** What you are asked to do **
Examine the records and identify each line that includes the string "computer". Copy those lines.
+--
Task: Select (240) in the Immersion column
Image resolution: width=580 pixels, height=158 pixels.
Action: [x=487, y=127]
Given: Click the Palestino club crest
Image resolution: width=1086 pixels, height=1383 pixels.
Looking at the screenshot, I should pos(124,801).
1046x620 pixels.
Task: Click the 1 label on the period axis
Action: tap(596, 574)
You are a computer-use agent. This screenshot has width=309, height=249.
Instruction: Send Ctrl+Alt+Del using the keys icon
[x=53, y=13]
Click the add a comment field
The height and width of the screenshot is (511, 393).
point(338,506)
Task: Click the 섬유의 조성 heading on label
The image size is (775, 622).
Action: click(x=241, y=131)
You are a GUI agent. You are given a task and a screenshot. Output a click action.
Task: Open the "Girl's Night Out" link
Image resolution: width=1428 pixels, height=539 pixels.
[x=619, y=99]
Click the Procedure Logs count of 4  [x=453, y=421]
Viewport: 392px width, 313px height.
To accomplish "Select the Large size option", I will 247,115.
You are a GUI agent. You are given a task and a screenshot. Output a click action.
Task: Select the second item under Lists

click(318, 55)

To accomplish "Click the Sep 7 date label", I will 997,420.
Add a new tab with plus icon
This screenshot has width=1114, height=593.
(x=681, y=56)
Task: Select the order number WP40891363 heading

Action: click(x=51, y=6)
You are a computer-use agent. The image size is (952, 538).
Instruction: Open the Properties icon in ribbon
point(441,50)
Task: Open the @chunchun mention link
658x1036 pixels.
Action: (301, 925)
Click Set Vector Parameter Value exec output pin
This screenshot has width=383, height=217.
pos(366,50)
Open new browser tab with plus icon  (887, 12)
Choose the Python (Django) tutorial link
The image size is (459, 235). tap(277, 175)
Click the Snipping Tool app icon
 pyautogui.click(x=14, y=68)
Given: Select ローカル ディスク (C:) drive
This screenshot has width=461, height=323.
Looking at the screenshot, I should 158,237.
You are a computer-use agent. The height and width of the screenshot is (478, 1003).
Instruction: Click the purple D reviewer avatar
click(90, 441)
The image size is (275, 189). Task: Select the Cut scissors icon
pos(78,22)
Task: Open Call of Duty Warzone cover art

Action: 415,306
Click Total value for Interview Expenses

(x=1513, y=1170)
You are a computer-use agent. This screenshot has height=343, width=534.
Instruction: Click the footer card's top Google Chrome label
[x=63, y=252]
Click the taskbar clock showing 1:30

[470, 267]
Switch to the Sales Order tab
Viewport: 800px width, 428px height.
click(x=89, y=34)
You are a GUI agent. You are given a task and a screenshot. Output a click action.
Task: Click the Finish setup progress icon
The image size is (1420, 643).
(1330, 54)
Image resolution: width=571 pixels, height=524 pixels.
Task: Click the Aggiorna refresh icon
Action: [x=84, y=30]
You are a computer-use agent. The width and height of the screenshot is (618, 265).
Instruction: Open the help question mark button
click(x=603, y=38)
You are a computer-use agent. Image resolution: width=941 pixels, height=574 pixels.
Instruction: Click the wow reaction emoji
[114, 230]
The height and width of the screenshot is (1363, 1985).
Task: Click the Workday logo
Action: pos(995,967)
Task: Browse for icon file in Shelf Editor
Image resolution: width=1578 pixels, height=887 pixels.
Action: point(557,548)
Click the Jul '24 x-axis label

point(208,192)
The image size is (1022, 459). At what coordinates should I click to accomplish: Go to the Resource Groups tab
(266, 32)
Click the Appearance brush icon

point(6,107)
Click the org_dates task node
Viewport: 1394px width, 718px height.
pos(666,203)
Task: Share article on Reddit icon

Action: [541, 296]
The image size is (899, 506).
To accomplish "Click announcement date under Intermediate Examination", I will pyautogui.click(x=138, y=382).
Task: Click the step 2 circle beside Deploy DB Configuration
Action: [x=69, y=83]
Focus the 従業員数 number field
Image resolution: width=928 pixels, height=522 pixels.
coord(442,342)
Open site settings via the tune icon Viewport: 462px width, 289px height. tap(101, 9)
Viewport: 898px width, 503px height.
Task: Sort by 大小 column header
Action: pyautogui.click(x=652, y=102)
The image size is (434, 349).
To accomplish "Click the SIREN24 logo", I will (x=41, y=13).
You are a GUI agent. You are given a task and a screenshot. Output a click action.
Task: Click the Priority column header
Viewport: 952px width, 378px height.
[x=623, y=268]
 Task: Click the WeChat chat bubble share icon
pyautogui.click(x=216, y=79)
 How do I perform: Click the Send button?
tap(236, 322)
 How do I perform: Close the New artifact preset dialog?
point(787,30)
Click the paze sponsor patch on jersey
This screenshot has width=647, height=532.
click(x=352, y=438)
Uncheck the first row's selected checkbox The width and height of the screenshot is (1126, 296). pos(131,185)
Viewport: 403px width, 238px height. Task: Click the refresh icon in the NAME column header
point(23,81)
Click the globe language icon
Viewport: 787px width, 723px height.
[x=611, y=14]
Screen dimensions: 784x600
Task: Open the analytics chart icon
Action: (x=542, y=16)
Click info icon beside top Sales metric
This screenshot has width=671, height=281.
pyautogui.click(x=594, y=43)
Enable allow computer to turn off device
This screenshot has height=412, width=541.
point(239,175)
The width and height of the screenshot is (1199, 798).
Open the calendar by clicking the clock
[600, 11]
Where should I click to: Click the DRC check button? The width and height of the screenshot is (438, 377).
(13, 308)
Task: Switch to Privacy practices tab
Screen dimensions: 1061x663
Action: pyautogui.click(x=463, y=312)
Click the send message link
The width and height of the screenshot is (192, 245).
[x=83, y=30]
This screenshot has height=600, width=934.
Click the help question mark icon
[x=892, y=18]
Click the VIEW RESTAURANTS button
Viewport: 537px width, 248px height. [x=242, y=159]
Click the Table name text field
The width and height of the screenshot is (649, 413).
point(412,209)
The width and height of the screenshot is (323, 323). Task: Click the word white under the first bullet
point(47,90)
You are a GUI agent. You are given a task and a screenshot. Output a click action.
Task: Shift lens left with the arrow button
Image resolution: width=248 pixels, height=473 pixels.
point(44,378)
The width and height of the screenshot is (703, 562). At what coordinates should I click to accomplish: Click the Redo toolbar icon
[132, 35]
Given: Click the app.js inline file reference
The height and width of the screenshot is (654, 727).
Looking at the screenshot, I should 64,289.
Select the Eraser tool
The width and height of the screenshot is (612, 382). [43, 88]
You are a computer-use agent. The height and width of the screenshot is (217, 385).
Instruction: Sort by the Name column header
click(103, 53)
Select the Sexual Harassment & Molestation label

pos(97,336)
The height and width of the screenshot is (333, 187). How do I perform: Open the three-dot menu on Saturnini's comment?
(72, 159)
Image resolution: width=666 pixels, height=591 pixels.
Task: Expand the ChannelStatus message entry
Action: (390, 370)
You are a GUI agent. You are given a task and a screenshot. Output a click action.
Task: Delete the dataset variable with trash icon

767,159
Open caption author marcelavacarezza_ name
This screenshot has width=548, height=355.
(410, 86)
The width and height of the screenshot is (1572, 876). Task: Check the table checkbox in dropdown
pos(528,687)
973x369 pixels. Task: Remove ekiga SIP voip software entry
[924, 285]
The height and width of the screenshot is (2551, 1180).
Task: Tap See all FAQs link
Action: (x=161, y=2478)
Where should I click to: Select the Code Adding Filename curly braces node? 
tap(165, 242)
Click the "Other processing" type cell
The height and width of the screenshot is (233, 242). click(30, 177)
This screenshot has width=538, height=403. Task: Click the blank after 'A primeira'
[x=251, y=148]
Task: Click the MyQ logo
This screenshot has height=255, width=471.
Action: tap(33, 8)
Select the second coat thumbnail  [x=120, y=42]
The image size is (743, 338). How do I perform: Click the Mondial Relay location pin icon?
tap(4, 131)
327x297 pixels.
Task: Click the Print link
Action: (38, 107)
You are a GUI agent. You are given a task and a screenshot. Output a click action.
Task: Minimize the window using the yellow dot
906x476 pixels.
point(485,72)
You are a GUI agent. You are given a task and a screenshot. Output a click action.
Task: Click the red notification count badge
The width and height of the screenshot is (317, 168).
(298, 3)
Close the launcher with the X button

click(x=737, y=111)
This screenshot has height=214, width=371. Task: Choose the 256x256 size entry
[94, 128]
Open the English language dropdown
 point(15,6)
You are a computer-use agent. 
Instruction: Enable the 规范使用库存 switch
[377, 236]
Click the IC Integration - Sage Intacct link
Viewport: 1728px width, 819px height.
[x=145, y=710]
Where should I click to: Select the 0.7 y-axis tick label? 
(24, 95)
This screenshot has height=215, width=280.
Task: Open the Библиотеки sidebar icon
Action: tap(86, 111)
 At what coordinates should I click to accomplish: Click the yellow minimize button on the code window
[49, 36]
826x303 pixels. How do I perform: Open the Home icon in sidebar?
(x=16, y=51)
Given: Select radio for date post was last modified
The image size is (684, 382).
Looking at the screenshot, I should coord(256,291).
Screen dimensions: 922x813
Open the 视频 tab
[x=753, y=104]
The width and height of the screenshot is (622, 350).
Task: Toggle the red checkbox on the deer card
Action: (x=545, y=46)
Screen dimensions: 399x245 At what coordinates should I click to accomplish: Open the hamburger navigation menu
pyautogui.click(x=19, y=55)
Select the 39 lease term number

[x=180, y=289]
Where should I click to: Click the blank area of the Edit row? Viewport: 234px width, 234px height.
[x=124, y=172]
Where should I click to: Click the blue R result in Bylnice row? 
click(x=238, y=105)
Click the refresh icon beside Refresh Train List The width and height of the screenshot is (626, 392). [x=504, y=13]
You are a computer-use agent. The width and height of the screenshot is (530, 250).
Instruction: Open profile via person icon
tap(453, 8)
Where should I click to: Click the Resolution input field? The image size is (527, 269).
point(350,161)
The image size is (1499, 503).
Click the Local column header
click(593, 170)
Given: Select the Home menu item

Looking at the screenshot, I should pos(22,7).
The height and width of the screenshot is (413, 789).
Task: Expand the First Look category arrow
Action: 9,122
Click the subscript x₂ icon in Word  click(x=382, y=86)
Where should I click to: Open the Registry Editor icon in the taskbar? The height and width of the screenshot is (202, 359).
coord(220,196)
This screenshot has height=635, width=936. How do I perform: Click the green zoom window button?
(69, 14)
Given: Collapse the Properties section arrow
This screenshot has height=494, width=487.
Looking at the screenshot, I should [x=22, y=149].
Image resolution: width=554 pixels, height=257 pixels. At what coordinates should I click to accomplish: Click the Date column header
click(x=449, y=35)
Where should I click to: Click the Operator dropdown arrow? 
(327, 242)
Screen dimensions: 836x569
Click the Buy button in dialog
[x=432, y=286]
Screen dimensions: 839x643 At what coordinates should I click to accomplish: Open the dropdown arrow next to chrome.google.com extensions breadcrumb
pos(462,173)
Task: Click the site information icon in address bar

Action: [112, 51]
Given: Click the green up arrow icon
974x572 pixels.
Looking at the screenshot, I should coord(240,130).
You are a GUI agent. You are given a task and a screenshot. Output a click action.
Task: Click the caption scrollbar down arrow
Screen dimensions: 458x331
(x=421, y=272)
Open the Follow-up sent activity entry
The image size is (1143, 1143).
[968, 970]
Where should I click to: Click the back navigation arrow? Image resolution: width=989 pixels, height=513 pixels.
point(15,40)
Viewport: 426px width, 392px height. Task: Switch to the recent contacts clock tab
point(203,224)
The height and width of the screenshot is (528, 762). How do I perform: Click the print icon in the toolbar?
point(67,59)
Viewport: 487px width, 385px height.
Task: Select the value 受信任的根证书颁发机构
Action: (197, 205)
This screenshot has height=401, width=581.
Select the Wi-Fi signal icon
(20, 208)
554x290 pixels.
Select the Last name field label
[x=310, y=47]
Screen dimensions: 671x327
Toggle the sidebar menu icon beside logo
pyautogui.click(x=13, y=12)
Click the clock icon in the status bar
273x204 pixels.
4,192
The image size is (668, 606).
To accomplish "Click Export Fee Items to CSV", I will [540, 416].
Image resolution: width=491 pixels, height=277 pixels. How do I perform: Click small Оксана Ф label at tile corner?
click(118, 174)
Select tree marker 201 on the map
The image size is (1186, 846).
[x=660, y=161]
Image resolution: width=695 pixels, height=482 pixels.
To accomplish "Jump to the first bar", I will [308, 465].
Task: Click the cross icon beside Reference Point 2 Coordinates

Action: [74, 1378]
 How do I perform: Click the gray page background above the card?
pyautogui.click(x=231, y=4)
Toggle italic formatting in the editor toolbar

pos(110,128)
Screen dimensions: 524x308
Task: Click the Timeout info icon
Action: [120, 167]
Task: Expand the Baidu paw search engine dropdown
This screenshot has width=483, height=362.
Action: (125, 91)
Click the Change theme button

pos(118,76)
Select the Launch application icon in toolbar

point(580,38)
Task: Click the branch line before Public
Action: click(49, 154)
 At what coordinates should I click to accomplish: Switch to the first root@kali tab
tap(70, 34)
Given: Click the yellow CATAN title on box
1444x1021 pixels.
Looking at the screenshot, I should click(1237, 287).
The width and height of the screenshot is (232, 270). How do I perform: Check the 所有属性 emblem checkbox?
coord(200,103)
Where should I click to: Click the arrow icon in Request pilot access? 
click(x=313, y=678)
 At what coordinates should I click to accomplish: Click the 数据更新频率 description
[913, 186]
+--
** Task answer **
You are a computer-use agent. This screenshot has width=309, height=249.
You are a computer-use agent. The image size is (952, 538).
You are a computer-use agent. The height and width of the screenshot is (478, 1003).
You are a computer-use agent. This screenshot has height=343, width=534.
You are a computer-use agent. The width and height of the screenshot is (618, 265).
You are a computer-use agent. Image resolution: width=941 pixels, height=574 pixels.
Enable allow computer to turn off device
You are a computer-use agent. The height and width of the screenshot is (217, 385).
You are a computer-use agent. 
You are a computer-use agent. The width and height of the screenshot is (530, 250).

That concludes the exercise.